Oman

Oman: a country where being low-key is a lifestyle

by Ahmed E. Souaiaia

January 14, 2009

I was aware of Oman's reputation as low-key player in terms of foreign policy. Unlike some of its neighbors, Oman does not take sides in regional disputes, it does not interfere in its neighbors’ internal affairs, and it solves problems with the outside world away from the limelight. 
But only those who have had the opportunity to visit and live among the Omanis are able to see firsthand that being low-key is a lifestyle here. From its citizens to its governing elite, from professionals to public servants, Omanis love to do things quietly.
It took me more than twenty-four hours traveling around the beautiful city of Muscat before I noticed the presence of police officers on the road. And when I saw one, he was clearing the debris off the road where a traffic accident just happened.
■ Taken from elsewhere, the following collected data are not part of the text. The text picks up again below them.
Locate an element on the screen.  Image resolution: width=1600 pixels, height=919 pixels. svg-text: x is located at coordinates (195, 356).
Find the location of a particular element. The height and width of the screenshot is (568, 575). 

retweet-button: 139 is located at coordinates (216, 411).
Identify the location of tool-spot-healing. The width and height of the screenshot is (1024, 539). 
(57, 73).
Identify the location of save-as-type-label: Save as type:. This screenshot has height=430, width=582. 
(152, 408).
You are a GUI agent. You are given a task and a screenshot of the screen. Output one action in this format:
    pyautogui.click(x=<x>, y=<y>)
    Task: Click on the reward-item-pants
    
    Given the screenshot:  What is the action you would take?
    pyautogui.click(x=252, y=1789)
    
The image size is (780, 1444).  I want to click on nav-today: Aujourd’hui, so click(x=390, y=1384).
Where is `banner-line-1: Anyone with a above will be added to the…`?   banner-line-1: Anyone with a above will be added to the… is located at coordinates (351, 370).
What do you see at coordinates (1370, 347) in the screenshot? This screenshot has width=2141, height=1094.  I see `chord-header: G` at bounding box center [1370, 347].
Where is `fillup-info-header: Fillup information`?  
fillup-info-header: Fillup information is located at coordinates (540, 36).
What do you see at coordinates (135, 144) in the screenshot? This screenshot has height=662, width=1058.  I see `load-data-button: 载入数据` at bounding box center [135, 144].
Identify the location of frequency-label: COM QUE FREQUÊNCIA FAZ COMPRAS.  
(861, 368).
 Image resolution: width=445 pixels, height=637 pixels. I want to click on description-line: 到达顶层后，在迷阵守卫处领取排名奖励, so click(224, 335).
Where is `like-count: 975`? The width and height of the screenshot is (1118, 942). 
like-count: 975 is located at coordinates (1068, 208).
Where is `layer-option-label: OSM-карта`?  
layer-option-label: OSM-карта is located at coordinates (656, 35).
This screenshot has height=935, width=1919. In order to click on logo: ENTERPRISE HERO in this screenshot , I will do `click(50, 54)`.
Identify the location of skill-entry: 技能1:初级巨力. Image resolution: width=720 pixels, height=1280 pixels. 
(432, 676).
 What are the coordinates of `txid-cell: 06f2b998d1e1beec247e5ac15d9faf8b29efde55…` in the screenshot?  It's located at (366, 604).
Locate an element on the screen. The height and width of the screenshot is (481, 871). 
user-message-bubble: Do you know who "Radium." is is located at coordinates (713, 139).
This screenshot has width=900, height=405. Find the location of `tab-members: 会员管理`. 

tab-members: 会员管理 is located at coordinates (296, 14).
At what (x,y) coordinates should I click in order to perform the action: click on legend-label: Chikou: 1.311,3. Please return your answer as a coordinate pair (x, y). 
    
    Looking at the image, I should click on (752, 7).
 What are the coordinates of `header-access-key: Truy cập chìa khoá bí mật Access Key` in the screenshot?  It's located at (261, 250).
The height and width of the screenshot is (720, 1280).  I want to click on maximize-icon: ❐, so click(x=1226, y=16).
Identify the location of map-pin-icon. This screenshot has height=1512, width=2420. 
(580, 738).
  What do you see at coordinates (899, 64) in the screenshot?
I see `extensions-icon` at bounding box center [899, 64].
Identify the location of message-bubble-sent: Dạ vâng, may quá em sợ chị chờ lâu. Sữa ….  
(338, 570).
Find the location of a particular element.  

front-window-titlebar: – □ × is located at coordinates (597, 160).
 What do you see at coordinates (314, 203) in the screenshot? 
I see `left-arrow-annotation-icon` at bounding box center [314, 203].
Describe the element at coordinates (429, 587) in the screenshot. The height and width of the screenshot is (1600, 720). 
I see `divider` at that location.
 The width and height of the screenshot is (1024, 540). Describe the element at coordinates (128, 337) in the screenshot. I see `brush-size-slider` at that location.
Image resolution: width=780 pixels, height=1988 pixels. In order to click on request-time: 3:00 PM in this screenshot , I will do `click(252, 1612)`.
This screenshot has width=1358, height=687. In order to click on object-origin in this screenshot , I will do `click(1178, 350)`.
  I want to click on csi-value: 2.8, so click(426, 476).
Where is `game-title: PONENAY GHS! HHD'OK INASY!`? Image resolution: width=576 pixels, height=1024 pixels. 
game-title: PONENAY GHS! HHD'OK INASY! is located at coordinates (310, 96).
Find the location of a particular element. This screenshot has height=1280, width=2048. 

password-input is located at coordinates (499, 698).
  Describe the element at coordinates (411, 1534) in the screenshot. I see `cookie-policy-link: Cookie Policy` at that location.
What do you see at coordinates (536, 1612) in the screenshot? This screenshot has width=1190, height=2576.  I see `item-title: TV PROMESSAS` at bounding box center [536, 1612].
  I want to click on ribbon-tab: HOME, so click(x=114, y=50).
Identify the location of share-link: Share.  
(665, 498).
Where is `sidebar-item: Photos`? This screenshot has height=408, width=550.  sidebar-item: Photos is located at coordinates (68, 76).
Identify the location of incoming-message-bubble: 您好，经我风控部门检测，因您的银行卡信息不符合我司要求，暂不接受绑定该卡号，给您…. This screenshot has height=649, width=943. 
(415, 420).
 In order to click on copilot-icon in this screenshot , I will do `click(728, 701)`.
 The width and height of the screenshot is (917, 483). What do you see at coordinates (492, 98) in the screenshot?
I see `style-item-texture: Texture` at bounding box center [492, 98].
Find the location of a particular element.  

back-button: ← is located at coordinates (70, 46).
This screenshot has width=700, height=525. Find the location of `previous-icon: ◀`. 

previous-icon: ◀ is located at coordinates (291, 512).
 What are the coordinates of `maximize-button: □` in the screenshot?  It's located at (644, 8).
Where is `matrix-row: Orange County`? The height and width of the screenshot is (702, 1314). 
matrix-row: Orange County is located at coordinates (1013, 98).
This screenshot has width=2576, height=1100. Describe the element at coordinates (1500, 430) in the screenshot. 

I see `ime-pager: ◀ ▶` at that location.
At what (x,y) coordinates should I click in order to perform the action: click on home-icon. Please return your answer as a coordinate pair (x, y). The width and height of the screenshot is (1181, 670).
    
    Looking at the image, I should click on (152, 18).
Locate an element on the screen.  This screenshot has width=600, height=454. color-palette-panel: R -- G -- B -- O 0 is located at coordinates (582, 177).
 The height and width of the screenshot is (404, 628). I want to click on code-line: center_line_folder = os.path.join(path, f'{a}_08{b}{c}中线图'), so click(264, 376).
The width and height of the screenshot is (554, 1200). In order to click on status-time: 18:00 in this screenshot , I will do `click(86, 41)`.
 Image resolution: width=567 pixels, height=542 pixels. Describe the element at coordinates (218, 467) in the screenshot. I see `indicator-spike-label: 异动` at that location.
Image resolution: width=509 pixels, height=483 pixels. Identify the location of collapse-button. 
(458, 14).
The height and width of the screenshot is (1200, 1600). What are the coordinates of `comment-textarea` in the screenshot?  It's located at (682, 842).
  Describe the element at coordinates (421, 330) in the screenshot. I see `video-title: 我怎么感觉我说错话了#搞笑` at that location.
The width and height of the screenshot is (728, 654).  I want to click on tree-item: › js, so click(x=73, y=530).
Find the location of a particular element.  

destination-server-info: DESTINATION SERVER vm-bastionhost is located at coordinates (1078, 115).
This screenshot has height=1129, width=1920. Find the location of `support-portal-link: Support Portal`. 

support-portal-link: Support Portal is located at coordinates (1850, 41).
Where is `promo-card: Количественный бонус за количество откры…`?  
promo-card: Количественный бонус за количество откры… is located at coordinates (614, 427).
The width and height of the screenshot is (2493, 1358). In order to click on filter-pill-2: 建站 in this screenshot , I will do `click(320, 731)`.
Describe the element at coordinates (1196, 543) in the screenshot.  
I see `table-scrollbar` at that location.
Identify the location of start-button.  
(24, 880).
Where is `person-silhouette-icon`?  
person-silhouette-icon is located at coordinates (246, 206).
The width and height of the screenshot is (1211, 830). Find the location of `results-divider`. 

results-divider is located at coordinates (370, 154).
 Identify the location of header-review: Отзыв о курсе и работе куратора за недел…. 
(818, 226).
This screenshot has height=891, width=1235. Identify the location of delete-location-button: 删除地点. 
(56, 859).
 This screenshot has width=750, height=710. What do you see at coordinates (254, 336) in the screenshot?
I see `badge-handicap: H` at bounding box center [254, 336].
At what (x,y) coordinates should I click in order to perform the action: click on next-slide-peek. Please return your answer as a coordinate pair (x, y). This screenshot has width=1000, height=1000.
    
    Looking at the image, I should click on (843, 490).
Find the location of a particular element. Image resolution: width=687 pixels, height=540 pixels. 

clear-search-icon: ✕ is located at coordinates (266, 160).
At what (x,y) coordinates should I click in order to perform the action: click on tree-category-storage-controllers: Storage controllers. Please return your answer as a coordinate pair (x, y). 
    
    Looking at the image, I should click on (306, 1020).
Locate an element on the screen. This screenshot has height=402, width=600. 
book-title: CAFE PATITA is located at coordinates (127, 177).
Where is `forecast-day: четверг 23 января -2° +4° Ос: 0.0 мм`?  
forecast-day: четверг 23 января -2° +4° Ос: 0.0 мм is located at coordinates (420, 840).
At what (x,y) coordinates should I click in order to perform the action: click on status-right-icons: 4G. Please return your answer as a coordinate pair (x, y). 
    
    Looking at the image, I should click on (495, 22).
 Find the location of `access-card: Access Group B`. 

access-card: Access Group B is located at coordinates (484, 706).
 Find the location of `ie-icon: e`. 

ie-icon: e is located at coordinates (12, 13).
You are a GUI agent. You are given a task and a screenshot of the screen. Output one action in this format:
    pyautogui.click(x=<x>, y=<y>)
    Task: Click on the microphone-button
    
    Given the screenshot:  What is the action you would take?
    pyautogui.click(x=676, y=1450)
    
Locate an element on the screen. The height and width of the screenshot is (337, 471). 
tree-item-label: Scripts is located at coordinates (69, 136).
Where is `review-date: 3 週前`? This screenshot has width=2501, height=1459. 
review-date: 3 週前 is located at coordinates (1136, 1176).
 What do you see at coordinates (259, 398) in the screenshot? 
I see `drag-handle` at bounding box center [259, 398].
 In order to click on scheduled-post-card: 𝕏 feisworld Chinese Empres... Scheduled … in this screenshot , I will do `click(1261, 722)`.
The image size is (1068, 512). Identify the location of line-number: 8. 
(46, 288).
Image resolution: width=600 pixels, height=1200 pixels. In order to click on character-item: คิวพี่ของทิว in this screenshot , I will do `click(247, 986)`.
This phenomenon is unprecedented when it comes to most countries in the Arab world.
In Tunisia for instance, the first thing visitors would notice is the heavy presence of police officers. At every major intersection in Tunis, one could run into uniformed police officers and it is very likely that one will be pulled over and asked questions. Nearly every government building or major private establishment in Morocco, too, is manned by security personnel. In some other Arab countries even the military can be seen, especially, on country roads.
Having said this, it is not being suggested that only in the Arab world are security personnel present in the streets. In fact, even in my own current hometown, a small-sized American metropolitan, it is not unusual to spot patrol cars once or twice on one’s trip from home to work or even from home to the grocery store. Sirens are heard even in the middle of the night. It is because the presence of uniformed security personnel is a usual and mundane event in most countries that its absence in Muscat is astounding.
But once one talks to people, one would soon realize that being subtle and low-key is the primary trait of Omanis. Being low-key is reflected in interactions, architecture, services, governance, and living. To be sure, it is nearly impossible to see a building higher than ten floors. Moreover, the colors of buildings and private homes are nearly the same: no bright or unusual colors. Rather, shades of the subtle cream, antique white, beige, earth yellow, and related shades bring the city walls to a perfect harmony with the natural colors of the many landscape, hills and mountains in the background and the horizons. In fact, the only building with bright colors that I saw turned out to be the palace of his Majesty the Sultan of Oman. But even there, subtlety is still present: the palace is beautifully nested in a forest of reticent clusters of buildings and homes, some of which were built specifically for the poor. Even in the proximity of the halls of power, there are no visible security personnel standing guard at the gates.
Under the covers of the subtlety, however, is an active society that is growing particularly efficient and modestly confident in its abilities. This is a society that shuns the bright lights, the noisy nights, and the glamorous displays of power; but one determined to build a better future.